IKZ-HAUSTECHNIK, Ausgabe 21/2001, Seite 40 ff


HEIZUNGSTECHNIK


Heizungs- und Lüftungstechnik in Passivhäusern

Ergebnisse aus dem europäischen Demonstrationsprojekt CEPHEUS

Rainer Pfluger, Dr. Wolfgang Feist*  Teil 2

Im ersten Teil der Artikelserie wurde bereits auf die allgemeinen Grundlagen zur Luftführung in Passivhäusern eingegangen, wie beispielsweise die Minimierung des Druckverlustes durch möglichst einfache Kanalnetze oder die Vermeidung von Kurzschlussströmungen. Der nachfolgende zweite Teil beschreibt die Zuluftheizung im Passivhaus.

Im Rahmen des europäischen Demonstrationsprojektes CEPHEUS wurden insgesamt 14 Projekte geplant, errichtet und wissenschaftlich begleitet, davon waren 11 mit Zuluftheizung ausgestattet (zwei Einfamilien-, fünf Reihenhaus- und vier Geschosswohnungsbauprojekte). Bis auf zwei Projekte werden die Wohnungen vollständig über die Zuluft beheizt, d.h. die statischen Heizkörper und das entsprechende Wärmeverteilnetz konnte in den Wohnräumen vollständig entfallen, lediglich im Bad wurde häufig noch ein kleiner Radiator (Handtuchwärmer) mit kurzen Leitungswegen an die hydraulische Wärmeverteilung angeschlossen. Die Wärmeverteilung konnte ansonsten vom ohnehin vorhandenen Zuluftverteilnetz gleich mit übernommen werden - das spart Investitionskosten und Wohnraum. Als Zuluft wird allein Außenluft verwendet - es gibt keinen Umluftanteil.

Bild 1: Messwerte der Heizlasten. Beispiel aus dem CEPHEUS-Projekt Hannover Kronsberg. Im Diagramm ist ferner die theoretische Heizgerade eingetragen, die die Heizleistung beschreibt, die dem Haus bei Vernachlässigung solarer Gewinne zugeführt werden müsste.
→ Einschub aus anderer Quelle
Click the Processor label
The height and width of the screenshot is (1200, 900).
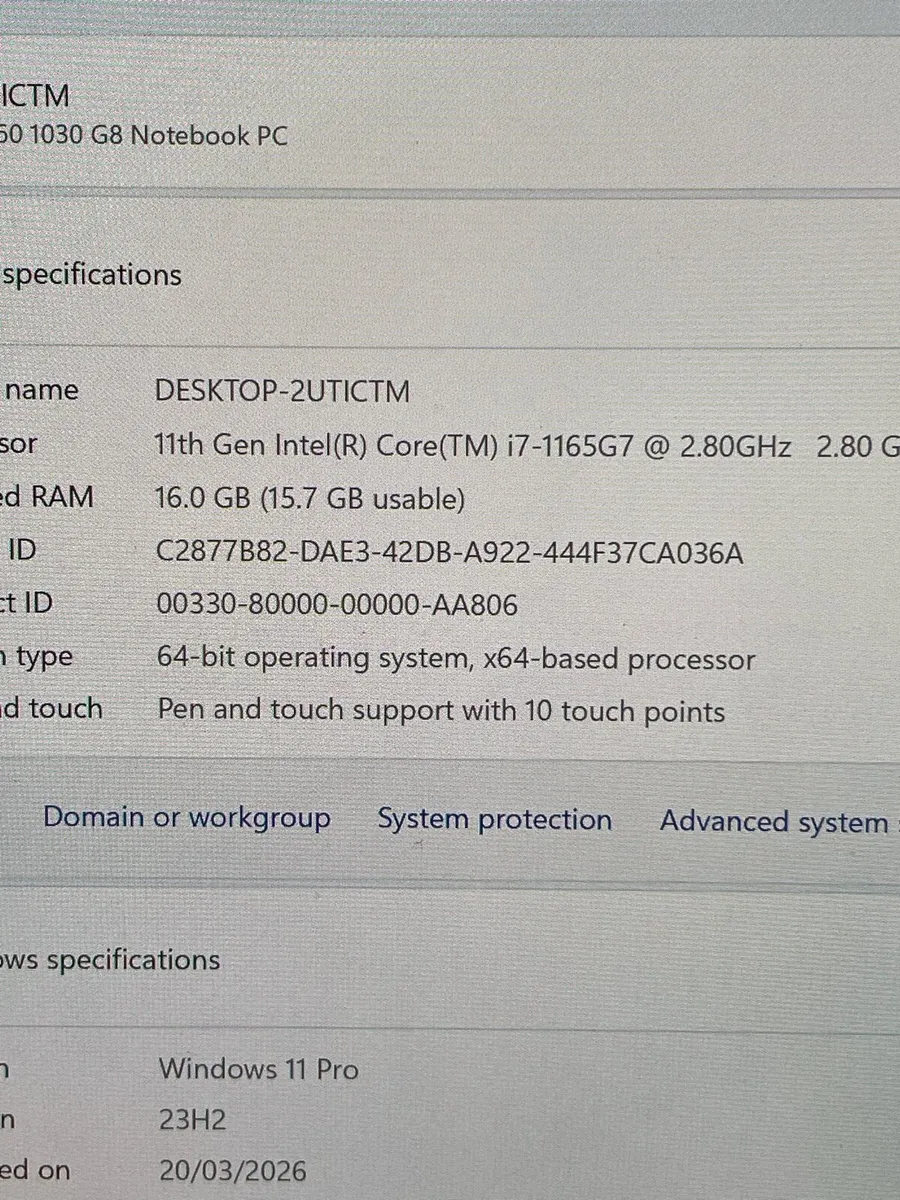click(20, 444)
Erwartungsgemäß sind die tatsächlichen Heizleistungen geringer - und bis auf einen Ausreißer kleiner als 8 W/m².

Heizlastkriterium: 10 W/m²

Wichtige Voraussetzung dafür, dass die Heizwärme vollständig mit der Zuluft (und ohne Umluft) zugeführt werden kann, ist die Begrenzung der Heizlast durch den Wärmeschutz des Gebäudes. Um Staubverschwelung zu vermeiden, sollte die Oberflächentemperatur im Nacherhitzer an keiner Stelle über 55°C liegen. Dadurch wird die maximale Lufttemperatur auf etwa 50°C und die maximal verfügbare Heizleistung auf 10 W/m² begrenzt (Annahme: Luftvolumenstrom 1 m³/(h m²)). Dass derart geringe Heizlasten in der Praxis schon in der ersten Heizperiode grundsätzlich unterschritten wurden, zeigen die Messungen aus dem CEPHEUS-Projekt [Schnieders 2001].
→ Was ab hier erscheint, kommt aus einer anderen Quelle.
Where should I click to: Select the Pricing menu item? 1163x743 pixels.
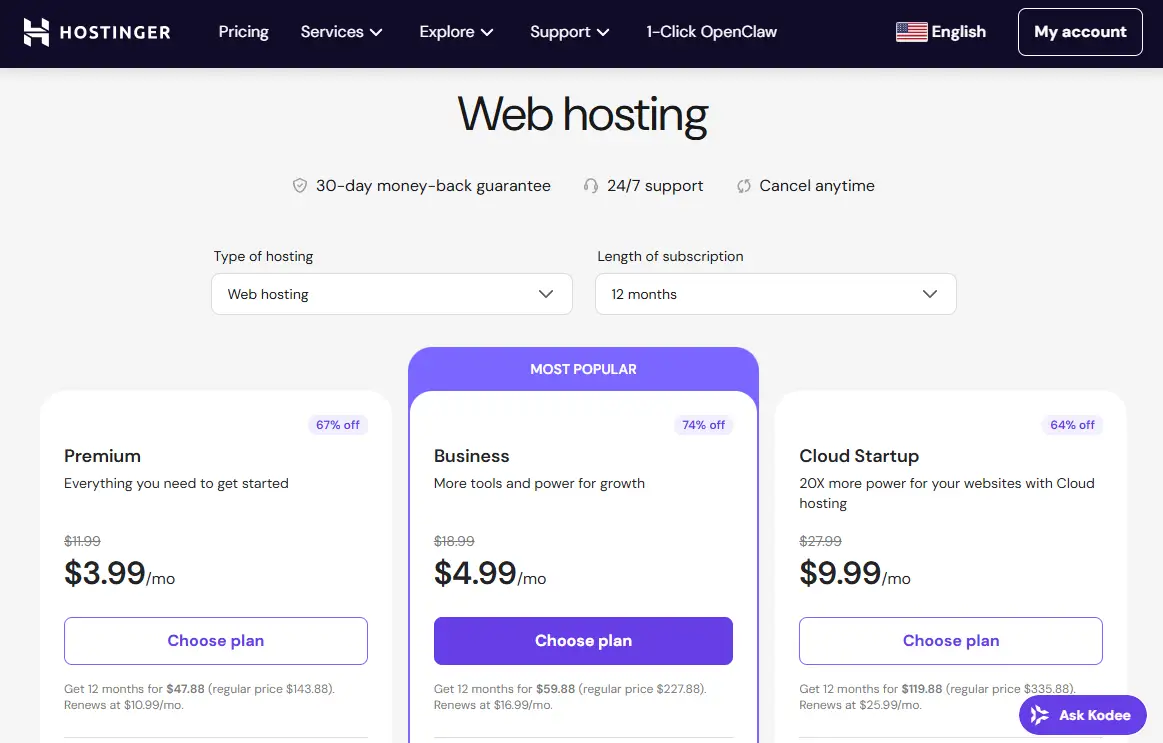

Bild 2: Strangschema der Lüftungsanlage mit Zuluftheizung in der Passivhaus-Siedlung in Hannover.

Systeme der Nachheizung

Im Einfamilien- und Reihenhaus kann die Nachheizung der Zuluft mit einem Heizregister (Wasser/Luft-Wärmeübertrager) mit einer Leistung von ca. 1,5 kW im Zuluftvolumenstrom realisiert werden. Bild 2 zeigt das Strangschema der Lüftungsanlage in einem Reihenhaus der Passivhaus-Siedlung in Hannover (32 Wohneinheiten). Nach dem Austritt der Zuluft aus dem Wärmerückgewinnungsgerät (WT) ist ein zentrales Heizregister (Bild 3, maximale Leistung 1,1 kW) für die gesamte Wohneinheit angeordnet. Die Zuluftkanäle wurden in diesem Fall mit einer Wärmedämmung versehen, damit die Wärmeabgabe in möglichst hohem Umfang in den Wohnräumen erfolgt.
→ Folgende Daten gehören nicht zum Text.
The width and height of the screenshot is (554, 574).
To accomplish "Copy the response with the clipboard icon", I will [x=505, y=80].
Bild 3: Heizregister für die Zuluftnacherwärmung (noch ungedämmt).

Es handelt sich dabei um eine dezentrale Anlage, weil jede Wohneinheit über einen eigenen Wärmeübertrager verfügt. Die Nacherwärmung der Zuluft erfolgt mit einem Heizregister für alle Räume. Nach dem gleichen Verfahren können auch Lüftungsanlagen im Geschosswohnungsbau realisiert werden. Jede Wohneinheit wird dabei mit einem Wärmeübertrager und einem eigenen Nachheizregister ausgestattet (Bild 4). Da sich dieses Konzept bereits bei zahlreichen Einfamilien- und Reihenhausprojekten bewährt hat, wurde es im CEPHEUS-Projekt bei fünf von sieben Geschosswohnungsbauten eingesetzt.

Bild 4: Dezentrale (links) und semizentrale (rechts) Lüftungsanlage, Geschosswohnungsbau (Nachheizregister jeweils dezentral).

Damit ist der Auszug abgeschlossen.